Deckard: Enhance 224 to 176. Enhance, stop. Move in, stop. Pull out, track right, stop. Center in, pull back. Stop. Track 45 right. Stop. Center and stop. Enhance 34 to 36. Pan right and pull back. Stop. Enhance 34 to 46. Pull back. Wait a minute, go right, stop. Enhance 57 to 19. Track 45 left. Stop. Enhance 15 to 23. Give me a hard copy right there.
The above is the entire dialog of one of the greatest scenes in all of movies. In a way, it is about movies. The scene starts out with deceptive simplicity. Harrison Ford, as the classic brooding anti-hero shamus on a case, is nursing a stiff drink and peering at some sort of electronic photo enlarger. He issues commands, the machine zooms and pans in response.
Except that he doesn’t say “pan” — he says “track”. Filmmakers know that this means “move the camera”, not “turn the camera”. And it’s something you cannot do with a photo enlarger.
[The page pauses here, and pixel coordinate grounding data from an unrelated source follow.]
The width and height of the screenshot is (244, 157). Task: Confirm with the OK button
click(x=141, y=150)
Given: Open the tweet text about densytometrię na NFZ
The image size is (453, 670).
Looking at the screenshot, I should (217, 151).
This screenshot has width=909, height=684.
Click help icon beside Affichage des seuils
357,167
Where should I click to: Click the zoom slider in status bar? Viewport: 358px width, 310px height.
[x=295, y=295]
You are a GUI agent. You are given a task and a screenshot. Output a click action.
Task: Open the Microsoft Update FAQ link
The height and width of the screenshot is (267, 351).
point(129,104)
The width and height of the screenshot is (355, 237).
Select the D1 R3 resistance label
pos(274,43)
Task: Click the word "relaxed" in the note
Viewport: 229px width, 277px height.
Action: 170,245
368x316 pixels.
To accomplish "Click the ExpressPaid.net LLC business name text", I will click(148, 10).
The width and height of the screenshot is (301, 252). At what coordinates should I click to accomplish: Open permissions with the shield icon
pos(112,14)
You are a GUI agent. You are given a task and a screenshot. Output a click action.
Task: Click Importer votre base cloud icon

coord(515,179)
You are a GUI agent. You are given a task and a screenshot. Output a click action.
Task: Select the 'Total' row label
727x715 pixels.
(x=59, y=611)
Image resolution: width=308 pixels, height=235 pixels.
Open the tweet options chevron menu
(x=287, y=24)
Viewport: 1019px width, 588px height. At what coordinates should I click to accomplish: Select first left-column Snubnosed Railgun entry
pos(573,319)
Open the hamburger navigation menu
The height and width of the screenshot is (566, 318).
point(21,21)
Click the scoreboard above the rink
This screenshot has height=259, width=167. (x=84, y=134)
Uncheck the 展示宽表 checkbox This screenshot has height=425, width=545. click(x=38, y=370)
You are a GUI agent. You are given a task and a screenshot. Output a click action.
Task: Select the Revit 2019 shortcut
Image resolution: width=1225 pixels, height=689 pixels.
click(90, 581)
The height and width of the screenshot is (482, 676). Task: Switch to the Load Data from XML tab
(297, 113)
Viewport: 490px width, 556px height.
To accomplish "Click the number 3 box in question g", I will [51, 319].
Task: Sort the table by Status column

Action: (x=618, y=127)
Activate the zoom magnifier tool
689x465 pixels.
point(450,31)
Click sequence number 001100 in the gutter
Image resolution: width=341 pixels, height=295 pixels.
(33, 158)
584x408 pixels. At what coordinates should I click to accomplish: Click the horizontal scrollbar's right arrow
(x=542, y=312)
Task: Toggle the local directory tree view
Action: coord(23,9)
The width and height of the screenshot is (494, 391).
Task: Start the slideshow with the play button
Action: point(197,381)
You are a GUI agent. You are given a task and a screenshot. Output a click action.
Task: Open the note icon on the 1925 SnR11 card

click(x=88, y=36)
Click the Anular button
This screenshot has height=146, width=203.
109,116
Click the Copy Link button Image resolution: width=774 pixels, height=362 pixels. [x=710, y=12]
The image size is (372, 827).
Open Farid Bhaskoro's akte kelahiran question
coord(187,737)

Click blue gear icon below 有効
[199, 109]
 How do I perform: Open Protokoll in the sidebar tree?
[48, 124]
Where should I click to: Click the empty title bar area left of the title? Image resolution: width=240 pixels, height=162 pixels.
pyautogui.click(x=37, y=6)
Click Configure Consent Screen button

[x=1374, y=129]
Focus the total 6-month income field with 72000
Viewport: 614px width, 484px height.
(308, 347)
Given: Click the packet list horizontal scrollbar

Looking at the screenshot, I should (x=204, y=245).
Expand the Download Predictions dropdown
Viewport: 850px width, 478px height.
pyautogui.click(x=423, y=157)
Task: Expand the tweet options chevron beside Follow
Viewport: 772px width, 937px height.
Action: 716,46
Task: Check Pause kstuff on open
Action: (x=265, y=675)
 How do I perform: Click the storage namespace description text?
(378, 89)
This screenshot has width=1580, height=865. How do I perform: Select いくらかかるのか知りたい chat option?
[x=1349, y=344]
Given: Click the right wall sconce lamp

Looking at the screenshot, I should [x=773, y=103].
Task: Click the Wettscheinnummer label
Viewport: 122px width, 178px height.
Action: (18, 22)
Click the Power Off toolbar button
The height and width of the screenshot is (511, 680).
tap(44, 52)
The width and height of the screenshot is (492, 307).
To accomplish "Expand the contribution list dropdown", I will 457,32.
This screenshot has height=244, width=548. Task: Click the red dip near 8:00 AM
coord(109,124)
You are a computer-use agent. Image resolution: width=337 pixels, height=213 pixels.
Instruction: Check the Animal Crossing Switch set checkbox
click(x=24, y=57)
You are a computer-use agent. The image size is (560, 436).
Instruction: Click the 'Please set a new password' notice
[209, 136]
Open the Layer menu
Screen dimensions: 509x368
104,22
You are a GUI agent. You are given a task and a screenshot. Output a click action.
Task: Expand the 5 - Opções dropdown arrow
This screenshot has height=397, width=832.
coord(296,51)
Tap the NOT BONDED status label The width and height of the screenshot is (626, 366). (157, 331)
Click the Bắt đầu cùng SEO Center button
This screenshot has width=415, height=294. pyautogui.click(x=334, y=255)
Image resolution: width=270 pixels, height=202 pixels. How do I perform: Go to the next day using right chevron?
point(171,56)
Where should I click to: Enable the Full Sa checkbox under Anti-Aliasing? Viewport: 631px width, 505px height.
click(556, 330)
We don’t really notice this odd terminology at first. After all, what we are seeing is so familiar, so much like the panning across a shot that we are used to. Then the view seems to look around a corner, which is impossible.
But wait — it’s not looking around a corner, just zooming into a mirror in the photo. All perfectly reasonable. Sure, the photograph must be super-high resolution for him to be able to zoom into a reflection like that, but why not? This is a sci-fi movie after all.
And then, near the very end, Ridley Scott drops the other shoe. Deckard says “Track 45 left.” And unmistakably, astoundingly, the camera tracks to the left, as though the person taking the photo had literally moved sideways.
At that moment, my friend Josh and I, seeing the film together in the cinema, both practically jumped out of our seats. It was a moment that changed everything. And continues to change everything, even today.